The announcement of the diagnosis of tuberculosis seems to be a ‘teachable moment’ to advise to quit smoking and start quitting, the DOT is an effective way to support stopping smoking in smokers suffering from TB but a professional training effort for a better management of smoking cessation in smokers must be done [3,7] In Morocco, the smoking cessation management of respiratory physicians implicated into the national antiTB program has been evaluated [33] A questionnaire was administered using a phone interview found that more than 84% inquired about the smoking habits of their patients, 70,7% highlight the benefits of stopping smoking but only 5.3% believed that they were well trained to help smokers to stop. A study was conducted in two TB clinics in Rio de Janeiro [34] to determine whether DOTS workers could be trained to deliver smoking cessation counseling and referral interventions in smokers with TB in a 1-day training cessation program. The evaluation 3 months after program completion has shown a improved selfrated efficacy but the ability to help smoking cessation was not reported.

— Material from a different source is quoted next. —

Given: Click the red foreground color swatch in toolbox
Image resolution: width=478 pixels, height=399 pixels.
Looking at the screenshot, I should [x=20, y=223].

The smoking cessation medications remain too expensive for use in a large scale in developping countries [7].
The prevalence of tobacco smoking among smokers with TB is high. Active and passive smoking are risk factors for mycobacterium tuberculosis infection and progression of latent TB infection to active TB These findings justify the involvement in smoking cessation interventions of healthcare professionals engaged in the management of TB.